The concept of “intent” is critical to most law, and in this case it seems as though it could have been drafted a bit more precisely and say that “genocide requires an intent to kill in whole or in part a group because of its defined nationality, ethnicity,….” If drafted this way it would be clearer that in war when people are targeted because of a particular ideology that is not exclusively a characteristic of a nationality, ethnicity, etc., then the intent is not genocide.

If you apply this understanding to the Israeli conflict it is rather striking.

1 The aggressive assertions that being anti-zionist is not anti-semitic is fanciful. Zionism is such a strong component of general Judaism that being anti-zionist to the point where you would kill all zionist is very obviously a genocidal position.

2 Conversely, attacks by Israel into Gaza have been military ones that had the aim of recovering all hostages and the removal of the Hamas government. Non-combatant Gazans have been given safe zones to relocate to and within those safe zones, where it would be very easy do mass executions, there are none. Still, many people that appear to be non-combatants have been killed, but that is because of the Hamas way of war which is to integrate its combatants with civilian infrastructure and not consistently clothe themselves in distinguishing uniforms.

They choose to disregard the duty of distinction expected of combatants who, presumably, want to protect non-combatants. Recent statements by Hamas have indicated that the vast majority of Gazans killed have been members of Hamas and their families which further supports that the assertion that the civilian losses in Gaza are mostly due to the Hamas way of war and its failure to distinguish. And to be clear, the duty to distinguish doesn’t mean you cannot have military infrastructure near civilians, but it must be easily distinguished from the non-combatants.

In general, whether you ask people or Google, you will be pointed to an event called The Holocaust as the most well-documented example of a genocide. It, The Holocaust, is characterized by the identification, collection, and murder of a defined group of people – Jews. The were collected, often without physical resistance, and subject to mass execution. In this context, I cannot imagine anyone not describing The Holocaust as a genocide.

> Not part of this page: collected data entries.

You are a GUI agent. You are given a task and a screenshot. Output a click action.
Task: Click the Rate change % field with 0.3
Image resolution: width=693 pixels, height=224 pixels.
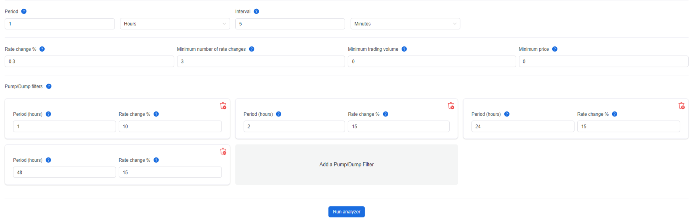pos(89,61)
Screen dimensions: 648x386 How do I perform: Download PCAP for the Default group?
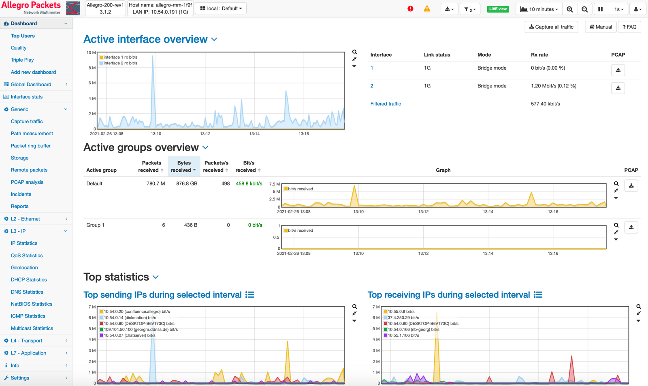click(x=631, y=186)
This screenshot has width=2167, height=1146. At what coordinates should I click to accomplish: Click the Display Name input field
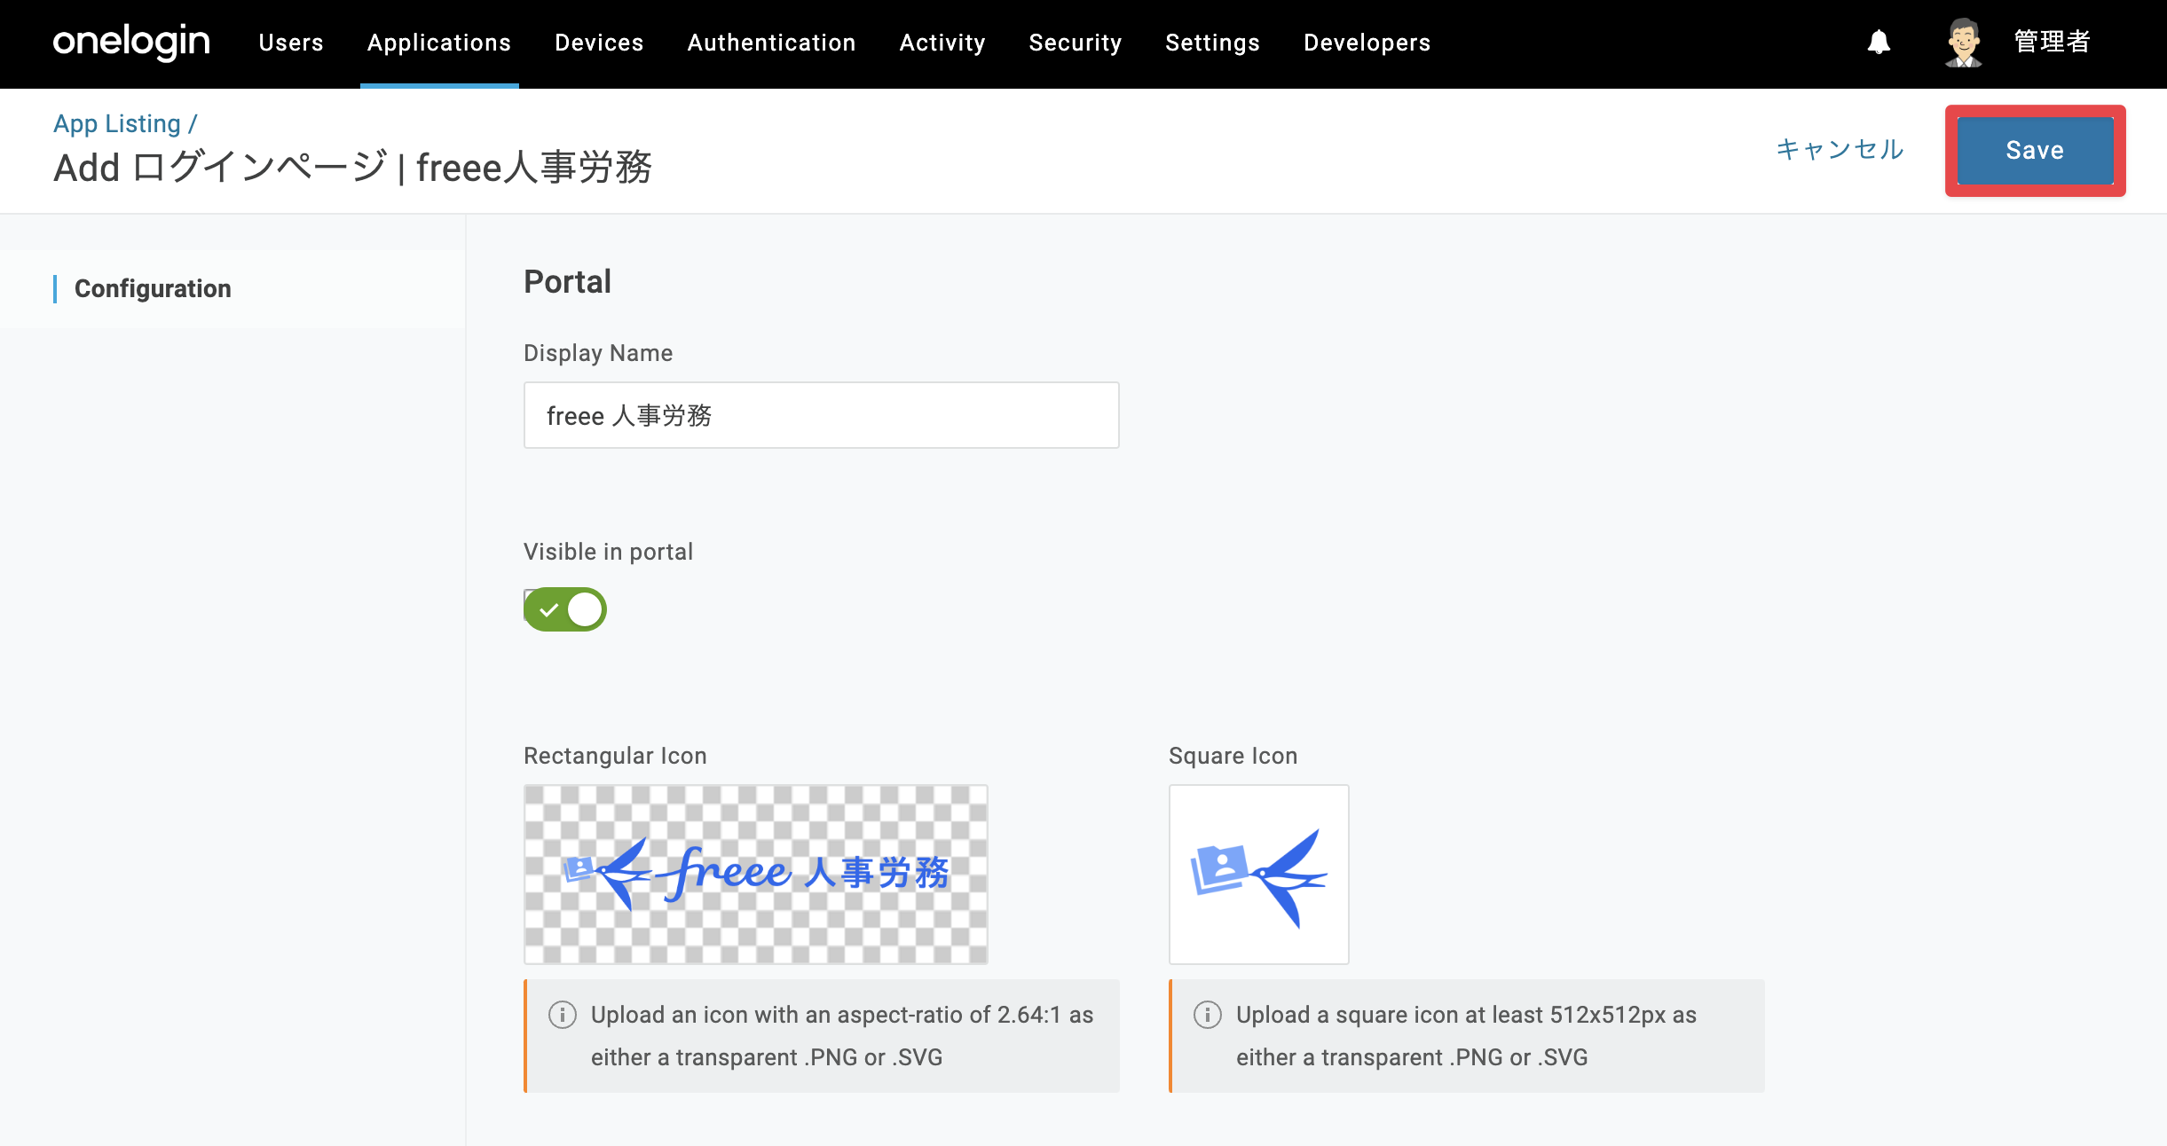coord(822,415)
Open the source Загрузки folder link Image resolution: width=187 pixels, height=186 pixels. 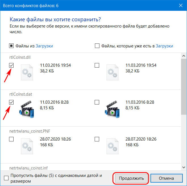(44, 46)
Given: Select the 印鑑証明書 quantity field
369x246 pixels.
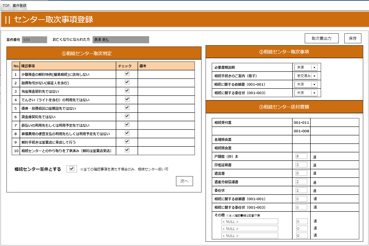Looking at the screenshot, I should coord(301,165).
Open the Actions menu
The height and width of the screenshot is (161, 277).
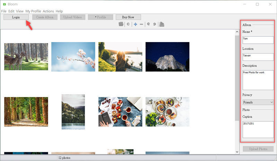pyautogui.click(x=48, y=11)
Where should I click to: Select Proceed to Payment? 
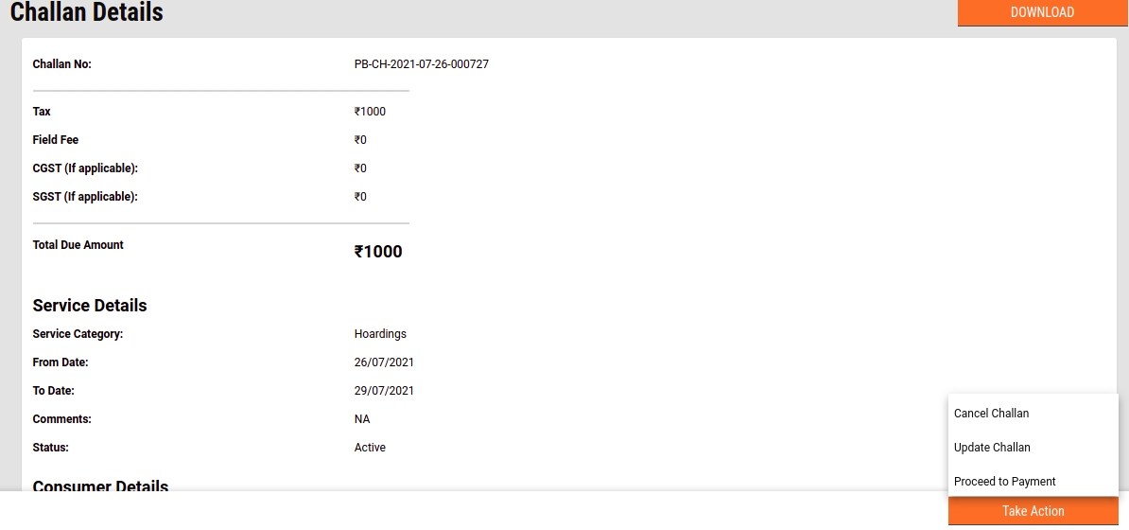coord(1004,482)
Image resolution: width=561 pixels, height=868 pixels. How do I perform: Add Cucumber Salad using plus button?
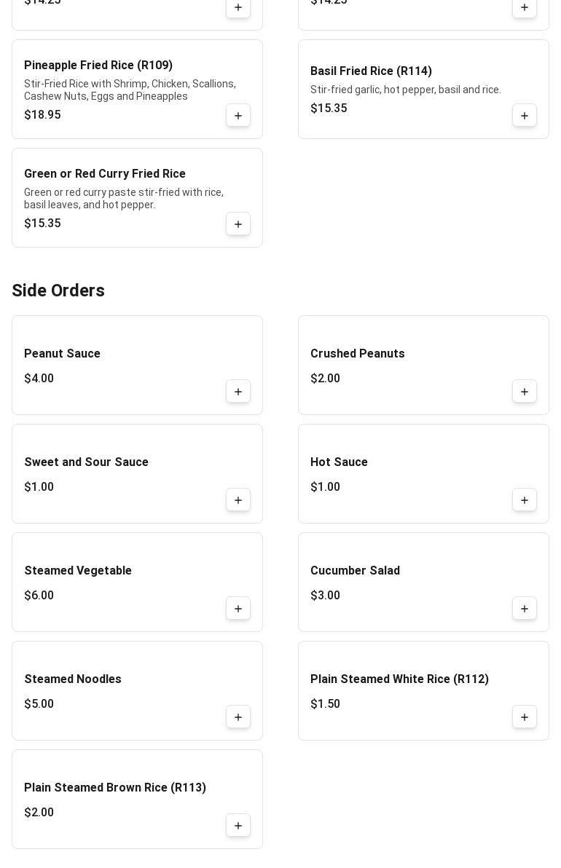525,609
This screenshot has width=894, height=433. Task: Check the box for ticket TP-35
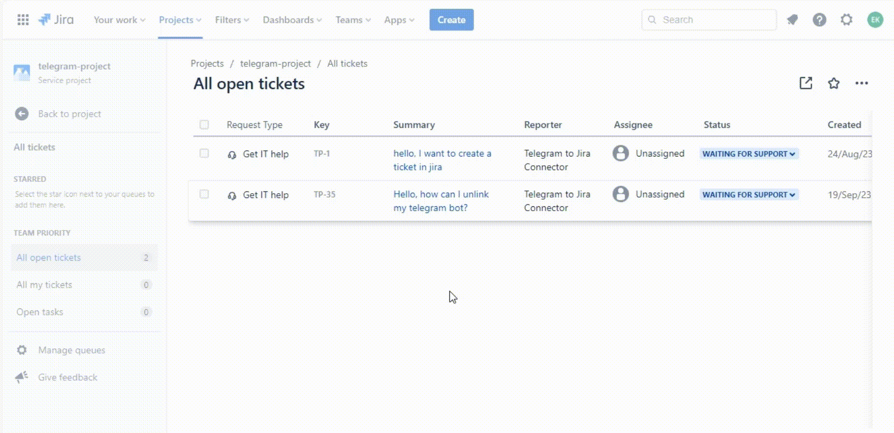[204, 194]
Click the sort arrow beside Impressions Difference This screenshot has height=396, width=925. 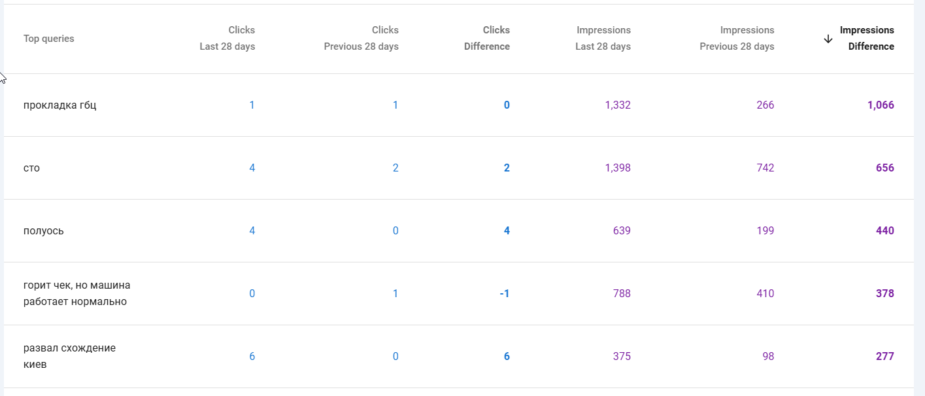click(828, 39)
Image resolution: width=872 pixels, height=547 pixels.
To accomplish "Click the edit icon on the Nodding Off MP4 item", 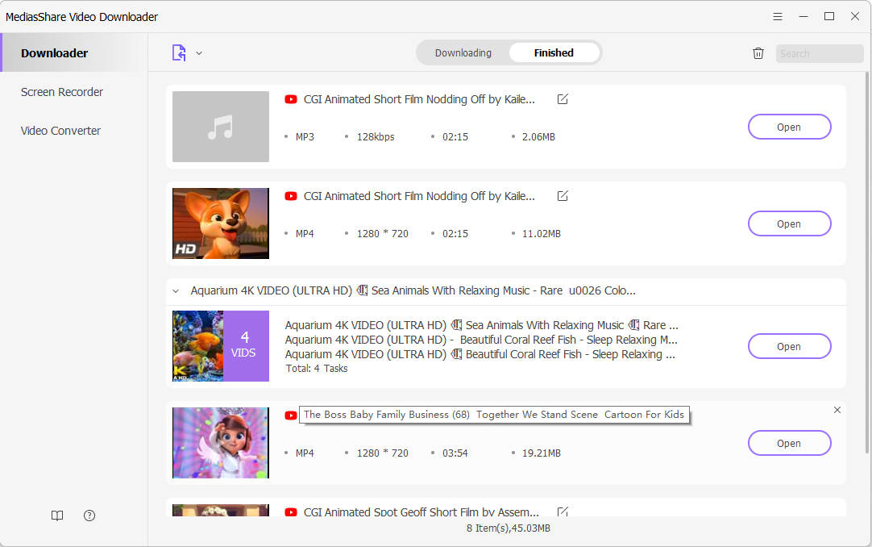I will point(563,196).
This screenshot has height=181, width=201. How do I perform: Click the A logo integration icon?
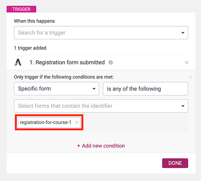coord(18,62)
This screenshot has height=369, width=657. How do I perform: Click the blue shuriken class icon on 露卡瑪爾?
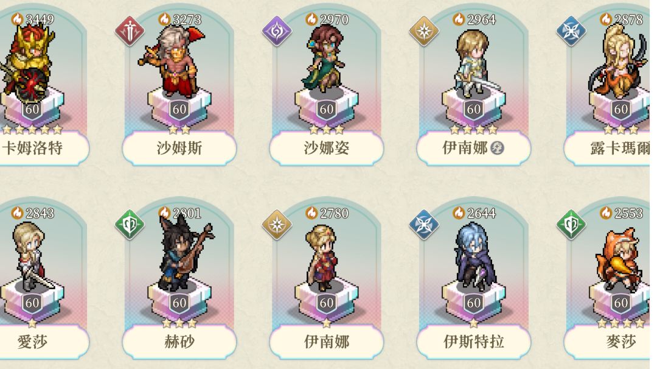571,31
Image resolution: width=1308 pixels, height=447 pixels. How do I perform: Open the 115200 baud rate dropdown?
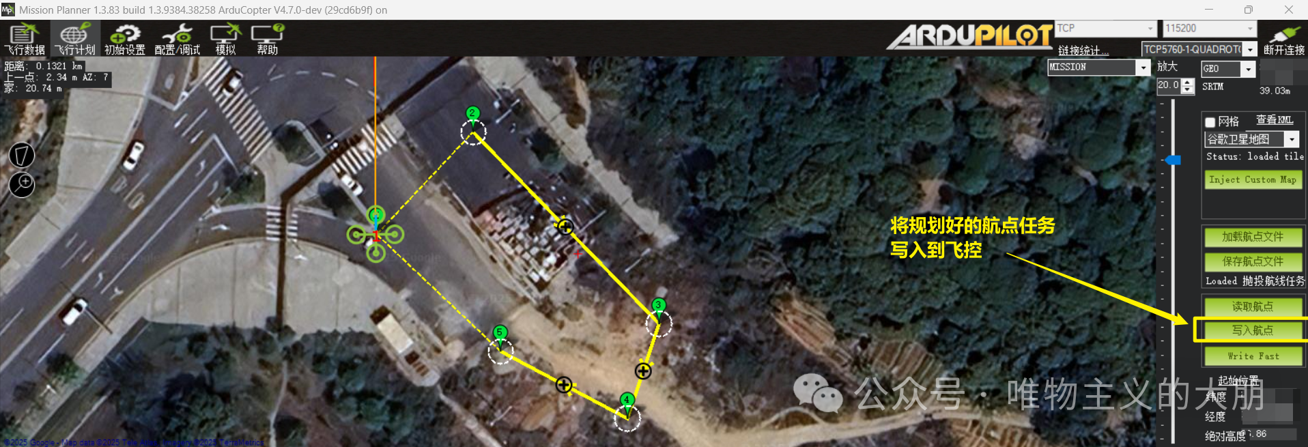[1250, 29]
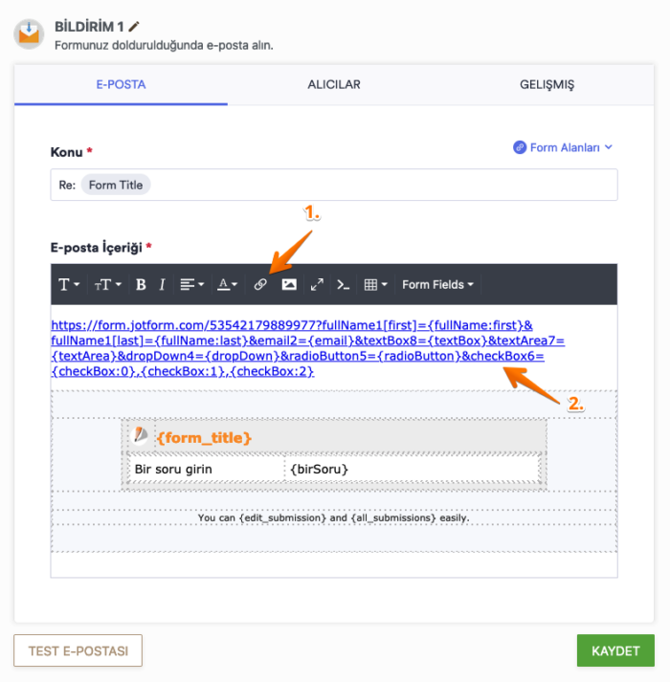
Task: Switch to the ALICILAR tab
Action: point(334,84)
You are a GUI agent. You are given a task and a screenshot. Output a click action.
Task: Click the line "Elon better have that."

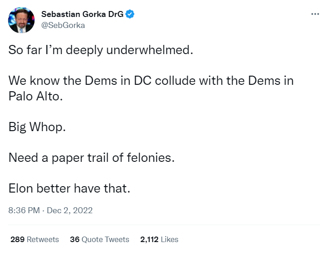tap(69, 188)
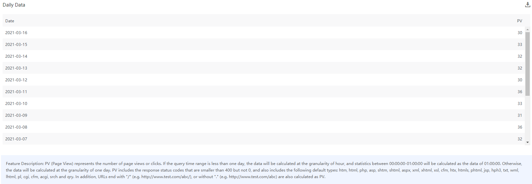
Task: Select the 2021-03-08 date entry
Action: (x=16, y=127)
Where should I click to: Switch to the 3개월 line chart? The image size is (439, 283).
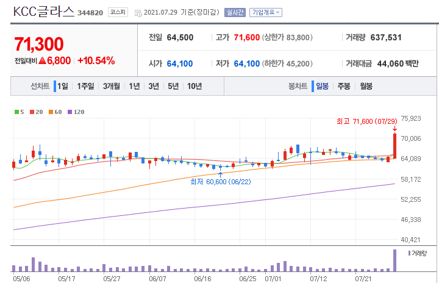[x=111, y=86]
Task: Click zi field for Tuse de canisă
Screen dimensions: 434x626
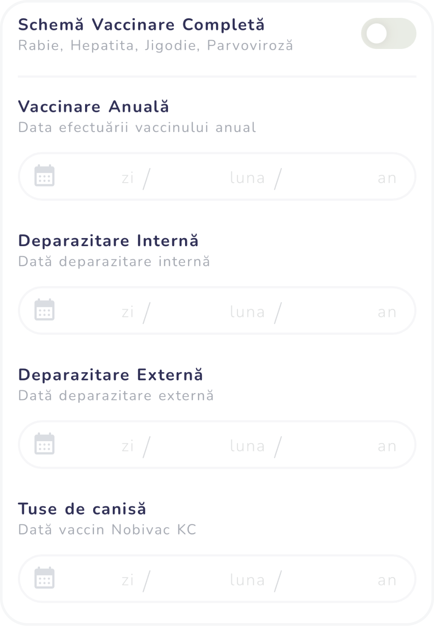Action: (127, 580)
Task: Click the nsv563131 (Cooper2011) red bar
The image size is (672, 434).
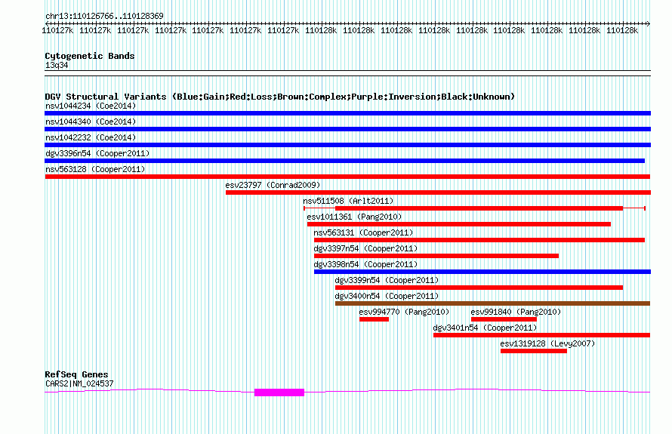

But if I were to change the facts and say that this defined group, Jews, had been killing non-Jewish persons in Germany first because they were not Jewish, would that change the interpretation of The Holocaust?

What if I changed another fact and removed the collection and murder of Jews and stated that only the Jews that were engaged in attacking, or supporting the attacks on the non-Jews, were the ones targeted to prevent further attacks on the non-Jews?

Envision that the way the Jews chose to fight with the other non-Jewish Germans was to not distinguish their combatants from their women, children and non-combatants. They would hide weapons and launch attacks from the less suspicious, or even presumptively innocent, homes and refuges of typical non-combatants, maybe even from their holy synagogues.

Does changing these facts of The Holocaust change how you would define it? The Jews become far less the passive innocent victims that they were; they become…Hamas.

Witness the large number of “Palestinians” that live well within Israel, see that large concentrations of “Palestinians” that are not subject to anything close to genocidal conditions, and then simply look at the frequently fabricated, misrepresented, and simply wrong data used to assert genocide. The idea is one created, years ago, as Hamas crafted its warfighting strategy that intentionally exposes its non-combatants to death rather than protect them in order to fuel this evil propaganda effort.

The Israeli war against Hamas is not a genocide, not even close to one. But it is easy to envision the aggressive violent ideology of antisemitism becoming one.